(La Libre Belgique, n° 45, septembre 1915, p. 4, col. 1.)
Enfin, disons encore l'opinion excellente, et si juste, qu'on a de lui en Allemagne:
La vérité en Allemagne.
Extrait du journal Allemand Die Woche, du 18 avril 1915:
«Mais l'homme qui fit merveille en Belgique est le sympathique freiherr von Bissing, gouverneur général, qui sut se faire respecter par le peuple belge, devenir populaire, et qui est à présent la vénération du peuple belge.»
Oh! là! là!
(La Libre Belgique, n° 51, novembre 1915, p. 4, col. 2.)
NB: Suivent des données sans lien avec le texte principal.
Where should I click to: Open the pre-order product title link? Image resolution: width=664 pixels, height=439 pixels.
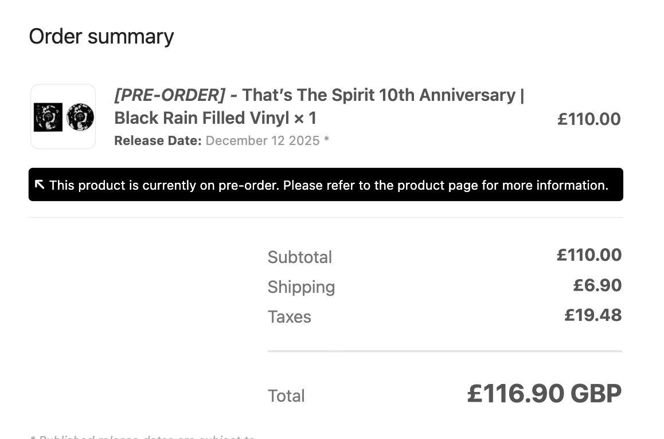coord(319,106)
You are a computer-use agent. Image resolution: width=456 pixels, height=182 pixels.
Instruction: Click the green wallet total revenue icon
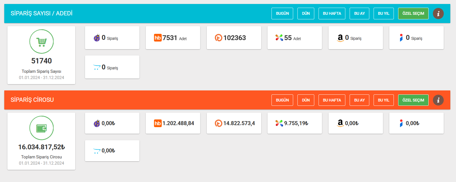[x=42, y=128]
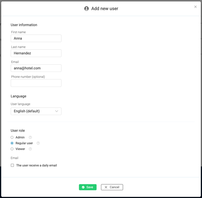Close the Add new user dialog

coord(195,7)
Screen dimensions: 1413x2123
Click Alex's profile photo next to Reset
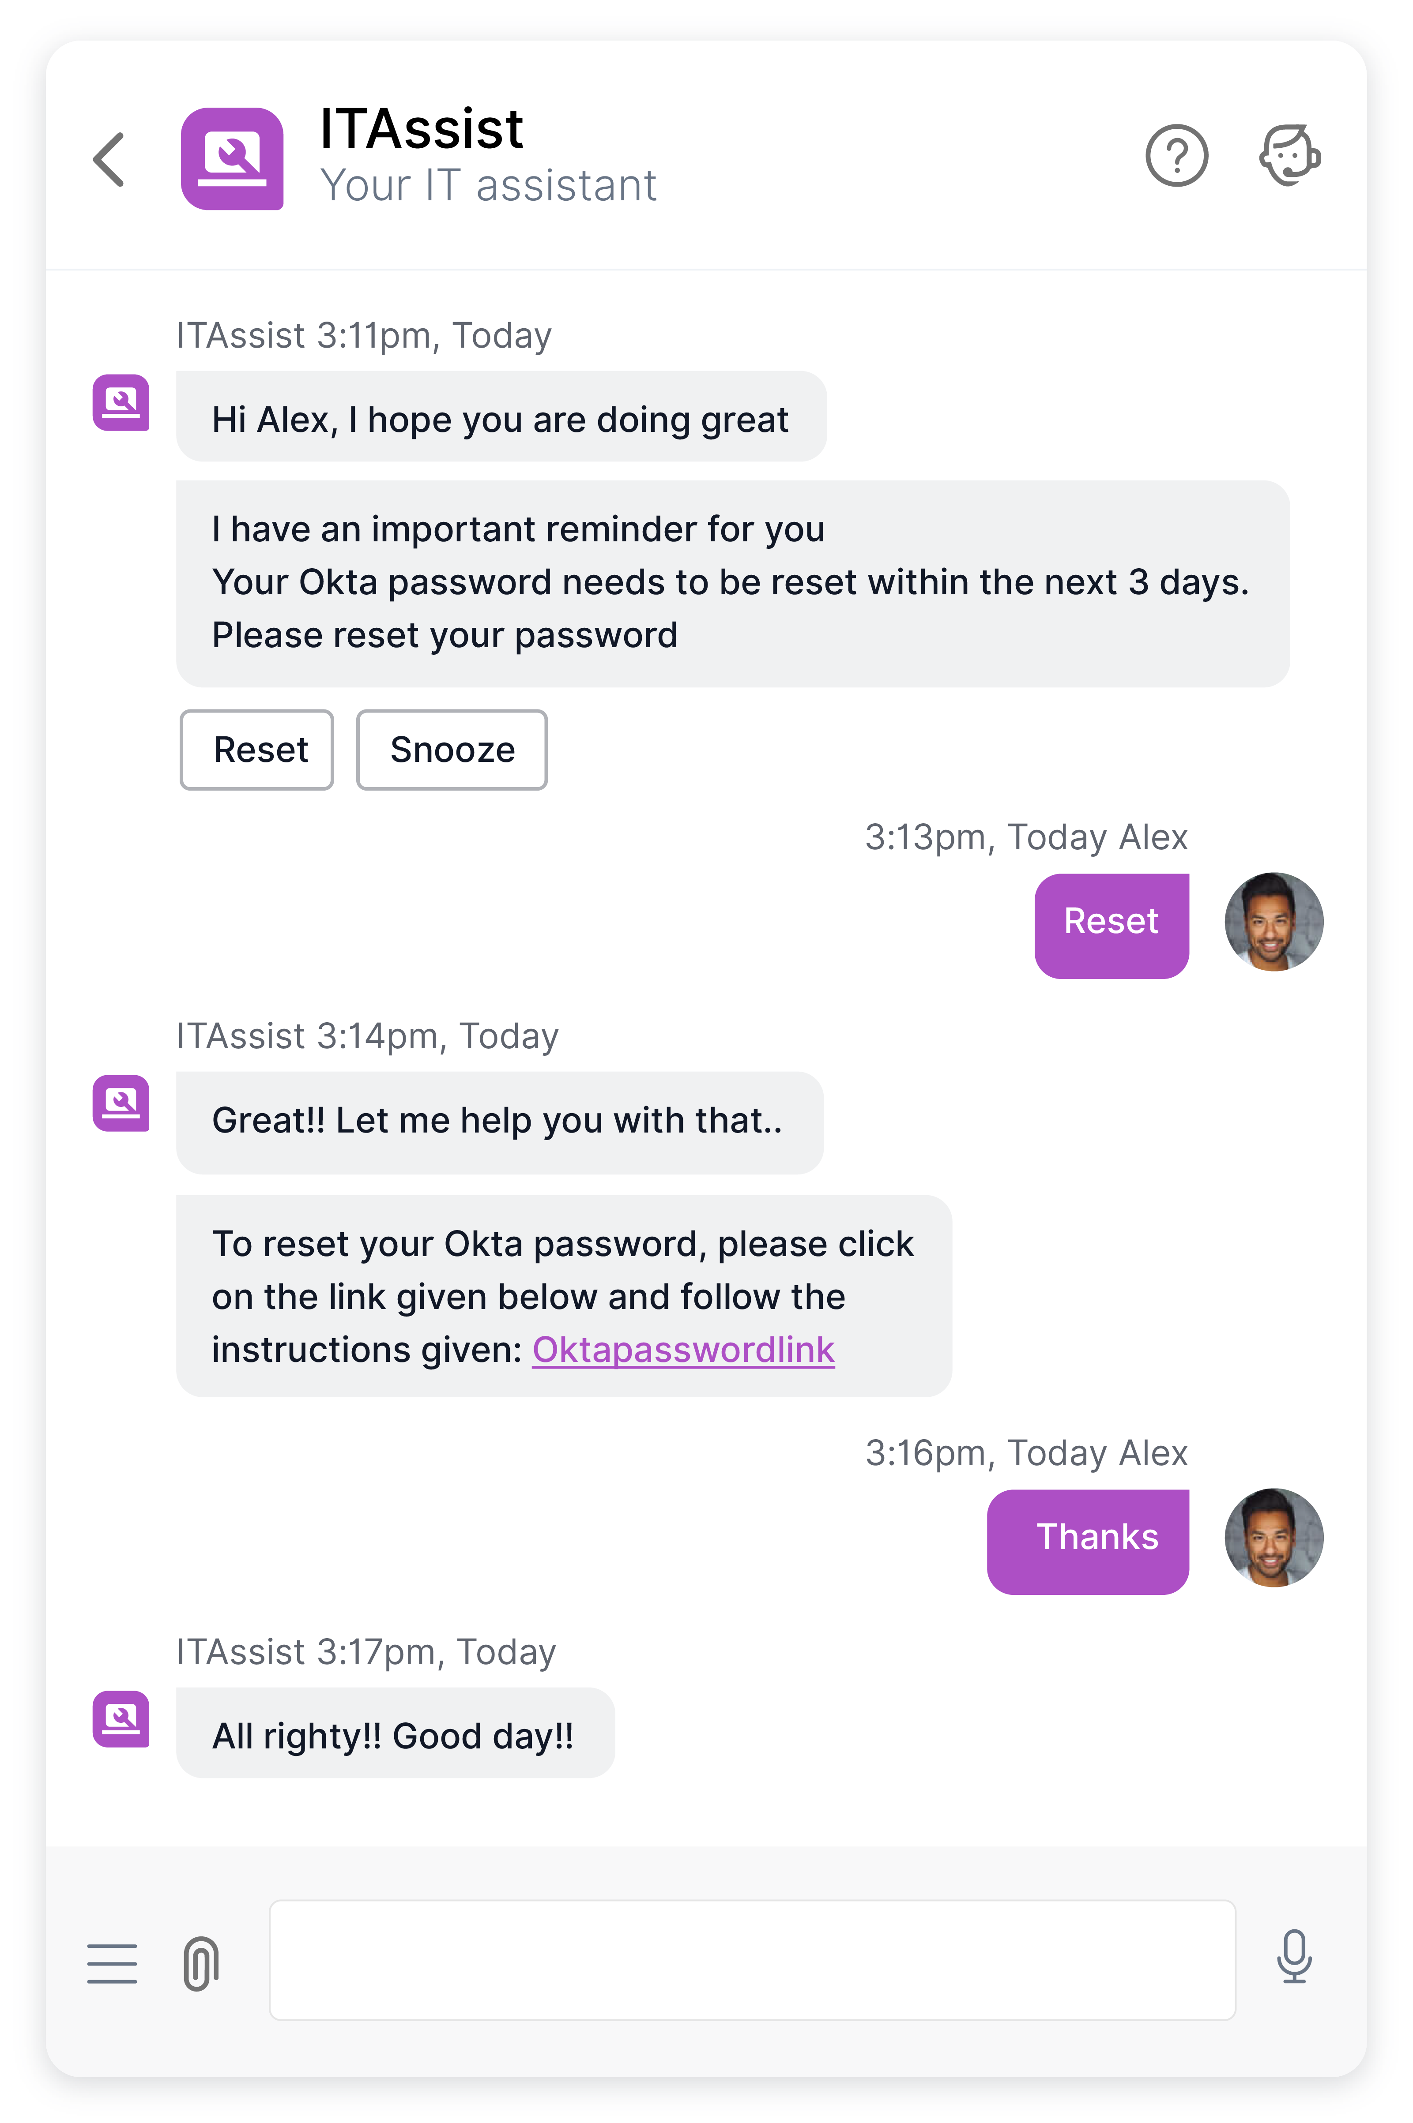tap(1274, 921)
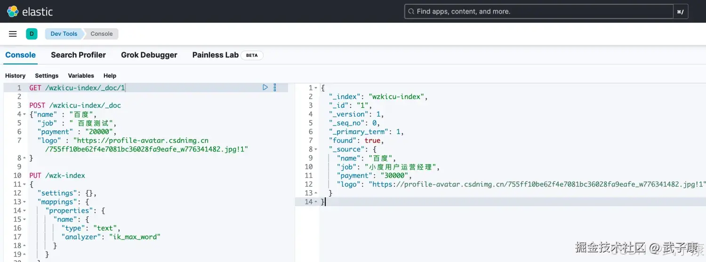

C. L'UNION MORALE DES BELGES
Le jour de la Fête nationale, des Bruxellois appartenant à tous les partis politiques assistaient à la grand'messe à Sainte-Gudule. En effet, depuis l'occupation allemande, les Belges ont de commun accord oublié les anciens désaccords de parti. Ceux qui appartenaient aux groupements politiques les plus disparates siègent à présent dans les mêmes comités; jamais il n'y est question de ce qui les divisait; ils ne parlent que de ce qui les unit: la lutte contre les oppresseurs et les tortionnaires. Les anciens antagonismes ont été aplanis, et les Belges sont entrés tous ensemble dans une même confrérie, l'anti-prussianisme.
La plus belle manifestation de cette trêve des partis est la composition de nos feuilles clandestines: toutes donnent indistinctement des articles écrits par les personnalités politiques les plus diverses.